- Born: Dublin, Ireland
- Occupations: PR Advisor, Radio presenter, television presenter
- Known for: Presenter on Newstalk, Commuxations Expert, RTÈ Today TV Show panelist and Former presenter on Today FM and Ireland AM

= Anton Savage =

Irish radio and television presenter

Anton Savage is an Irish radio and television presenter.

==Early life==
Anton Savage was born in Dublin. He is the only child of media commentator Terry Prone and former RTÉ chairman Tom Savage.

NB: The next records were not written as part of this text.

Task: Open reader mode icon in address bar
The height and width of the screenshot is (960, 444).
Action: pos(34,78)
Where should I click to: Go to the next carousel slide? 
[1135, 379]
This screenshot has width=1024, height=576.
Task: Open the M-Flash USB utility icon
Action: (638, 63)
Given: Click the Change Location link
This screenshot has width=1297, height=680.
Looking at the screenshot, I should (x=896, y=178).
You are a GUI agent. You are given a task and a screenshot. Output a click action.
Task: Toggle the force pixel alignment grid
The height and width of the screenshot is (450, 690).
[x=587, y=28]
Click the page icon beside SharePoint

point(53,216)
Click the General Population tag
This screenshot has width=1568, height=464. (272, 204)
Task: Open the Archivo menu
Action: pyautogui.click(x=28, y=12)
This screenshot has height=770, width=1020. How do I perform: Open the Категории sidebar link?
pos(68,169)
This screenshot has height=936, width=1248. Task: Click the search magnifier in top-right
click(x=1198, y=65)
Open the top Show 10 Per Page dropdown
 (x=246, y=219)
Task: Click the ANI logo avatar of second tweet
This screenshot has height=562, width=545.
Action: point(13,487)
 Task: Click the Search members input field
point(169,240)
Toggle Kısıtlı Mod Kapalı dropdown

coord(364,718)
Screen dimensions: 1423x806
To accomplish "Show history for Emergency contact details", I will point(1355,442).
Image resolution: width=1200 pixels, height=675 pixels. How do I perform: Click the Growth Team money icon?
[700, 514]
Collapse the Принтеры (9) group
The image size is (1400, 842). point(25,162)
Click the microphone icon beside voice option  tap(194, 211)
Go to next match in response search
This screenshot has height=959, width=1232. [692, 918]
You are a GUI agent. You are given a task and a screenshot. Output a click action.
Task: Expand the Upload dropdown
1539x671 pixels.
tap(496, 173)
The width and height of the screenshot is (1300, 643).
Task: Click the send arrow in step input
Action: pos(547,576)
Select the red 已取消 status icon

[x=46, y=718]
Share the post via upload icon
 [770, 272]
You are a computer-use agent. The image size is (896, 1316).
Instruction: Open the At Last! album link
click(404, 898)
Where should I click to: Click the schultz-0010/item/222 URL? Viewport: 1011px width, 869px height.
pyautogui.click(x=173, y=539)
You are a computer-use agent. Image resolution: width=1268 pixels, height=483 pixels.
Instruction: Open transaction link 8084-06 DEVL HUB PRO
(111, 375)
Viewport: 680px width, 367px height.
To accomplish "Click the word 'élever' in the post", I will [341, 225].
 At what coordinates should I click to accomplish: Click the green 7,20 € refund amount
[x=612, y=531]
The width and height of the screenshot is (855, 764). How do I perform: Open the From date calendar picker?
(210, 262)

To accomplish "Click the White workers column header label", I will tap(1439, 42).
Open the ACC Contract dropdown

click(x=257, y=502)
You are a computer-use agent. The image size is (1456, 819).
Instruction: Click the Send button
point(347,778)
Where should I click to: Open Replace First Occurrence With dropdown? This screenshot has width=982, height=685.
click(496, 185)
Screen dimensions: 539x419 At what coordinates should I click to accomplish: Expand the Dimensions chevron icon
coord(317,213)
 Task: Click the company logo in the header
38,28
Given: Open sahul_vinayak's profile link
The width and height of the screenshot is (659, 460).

Savage studied in Belvedere College, before completing a degree in English in Trinity College Dublin.

==Career ==
Savage's first job was as a trainee researcher for Daybreak on Radio Ireland. He then moved on to working with his parents at their company Communications Clinic. While working for Communications Clinic, Savage worked for Fine Gael politicians including then Taoiseach Enda Kenny.

He has presented many shows on Irish radio throughout his radio career. He has been a regular presenter on Today FM, having presented the Sunday Business Show in 2011 before hosting his own show, Savage Sunday. He took over from Ray D'Arcy's 9 am-12 pm slot with The Anton Savage Show in 2015. In 2016, Savage left Today FM. In 2021, it was announced that Savage would begin hosting a weekend programme on NewsTalk. In December 2025 it was announced that Anton Savage would be becoming the new presenter of Newstalk Breakfast in February 2026 , weekday mornings 7-9 on Newstalk replacing Ciara Kelly & Shane Coleman who from February 2026 become the new presenters of The Hard Shoulder . As a result Anton Savage’s weekend shows ended in late January 2026.

==TV career==
In 2013, Savage became one of the hosts of Ireland AM, filling in for Mark Cagney while he was undergoing surgery, however, he left in 2014 to present his own show on TV3.

Savage was praised by Russell Crowe in 2018 for his response to David Quinn while on the Virgin Media One Tonight Show.

In 2020, Savage returned to Ireland AM, following the departure of Karen Koster from the show.

==Personal life==
Savage married his wife Cathy in 2012.